Robben Island () is an island in Table Bay, 6.9 kilometres (4.3 mi) west of the coast of Bloubergstrand, north of Cape Town, South Africa. It takes its name from the Dutch word for seals (robben), hence the Dutch/Afrikaans name Robbeneiland, which translates to Seal(s) Island.

Robben Island is roughly oval in shape,  long north–south, and  wide, with an area of . It is flat and only a few metres above sea level, as a result of an ancient erosion event. It was fortified and used as a prison from the late-seventeenth century until 1996, after the end of apartheid.

Political activist and lawyer Nelson Mandela was imprisoned on the island for 18 of the 27 years of his imprisonment before the fall of apartheid and introduction of full, multi-racial democracy. He was later awarded the Nobel Peace Prize and was elected in 1994 as President of South Africa, becoming the country's first black president and serving one term from 1994–1999. In addition, the majority of prisoners were detained here for political reasons. Two other former inmates of Robben Island, in addition to Mandela, have been elected to the presidency since the late-1990s: Kgalema Motlanthe (2008–2009) and Jacob Zuma (2009–2018).

Robben Island is a South African National Heritage Site as well as a UNESCO World Heritage Site.

History

Located at the entrance to Table Bay, 11 km from Cape Town, this island, was discovered by Bartolomeu Dias in 1488 and, for many years, it was used by Portuguese navigators, later by English and Dutch as a refueling station.  Its current name means “seal island”, in Dutch.

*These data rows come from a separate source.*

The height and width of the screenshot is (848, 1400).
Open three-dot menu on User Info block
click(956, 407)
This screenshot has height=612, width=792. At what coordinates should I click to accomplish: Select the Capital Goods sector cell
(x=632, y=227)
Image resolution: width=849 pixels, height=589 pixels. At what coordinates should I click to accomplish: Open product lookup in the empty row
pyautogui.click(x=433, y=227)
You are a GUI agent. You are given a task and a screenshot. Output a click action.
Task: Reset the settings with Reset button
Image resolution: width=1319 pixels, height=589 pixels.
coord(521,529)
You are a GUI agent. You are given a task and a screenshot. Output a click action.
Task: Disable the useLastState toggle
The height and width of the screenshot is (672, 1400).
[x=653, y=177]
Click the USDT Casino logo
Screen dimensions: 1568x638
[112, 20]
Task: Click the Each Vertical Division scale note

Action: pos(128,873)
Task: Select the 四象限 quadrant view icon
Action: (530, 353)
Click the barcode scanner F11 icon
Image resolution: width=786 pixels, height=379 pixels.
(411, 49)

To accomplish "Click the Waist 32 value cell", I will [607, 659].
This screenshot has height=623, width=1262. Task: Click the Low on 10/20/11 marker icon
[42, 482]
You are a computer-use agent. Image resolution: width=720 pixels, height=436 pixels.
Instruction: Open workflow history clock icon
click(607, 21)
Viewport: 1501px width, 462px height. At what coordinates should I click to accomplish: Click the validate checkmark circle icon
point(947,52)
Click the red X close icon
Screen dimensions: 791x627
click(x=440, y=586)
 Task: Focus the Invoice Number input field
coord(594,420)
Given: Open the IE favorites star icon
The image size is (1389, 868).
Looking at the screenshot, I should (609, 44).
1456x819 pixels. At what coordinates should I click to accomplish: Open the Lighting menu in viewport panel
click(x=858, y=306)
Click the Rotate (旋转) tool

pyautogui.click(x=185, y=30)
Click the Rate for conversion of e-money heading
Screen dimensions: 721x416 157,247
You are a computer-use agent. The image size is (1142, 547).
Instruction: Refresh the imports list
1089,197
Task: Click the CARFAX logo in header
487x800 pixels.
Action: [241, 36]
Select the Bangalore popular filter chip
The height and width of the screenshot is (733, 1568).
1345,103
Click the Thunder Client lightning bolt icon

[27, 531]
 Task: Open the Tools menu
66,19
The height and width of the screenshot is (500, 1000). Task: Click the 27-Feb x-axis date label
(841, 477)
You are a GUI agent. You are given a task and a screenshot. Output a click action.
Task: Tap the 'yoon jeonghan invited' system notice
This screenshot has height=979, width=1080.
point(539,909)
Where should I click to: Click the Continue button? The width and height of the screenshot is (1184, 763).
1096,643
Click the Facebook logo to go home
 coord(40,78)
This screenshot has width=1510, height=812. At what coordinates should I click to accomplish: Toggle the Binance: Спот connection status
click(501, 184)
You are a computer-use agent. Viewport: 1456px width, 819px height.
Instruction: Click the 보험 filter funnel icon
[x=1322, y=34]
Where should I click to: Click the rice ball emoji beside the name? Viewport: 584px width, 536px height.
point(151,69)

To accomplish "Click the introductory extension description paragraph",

In 1654, the settlers of the Dutch Cape Colony placed all of their ewes and a few rams on Robben Island, and the men built a large shed and a shelter. The isolation offered better protection against wild animals than on the mainland. The settlers also collected seal skins and boiled oil to supply the needs of the settlement.

Since the end of the 17th century, Robben Island has been used for the incarceration of chiefly political prisoners. The Dutch settlers were the first to use Robben Island as a prison. The island's first prisoner was probably Autshumato in the mid-17th century. Among its early permanent inhabitants were political leaders imprisoned from other Dutch colonies, including the Dutch East Indies, and the leader of the mutiny on the slave ship Meermin.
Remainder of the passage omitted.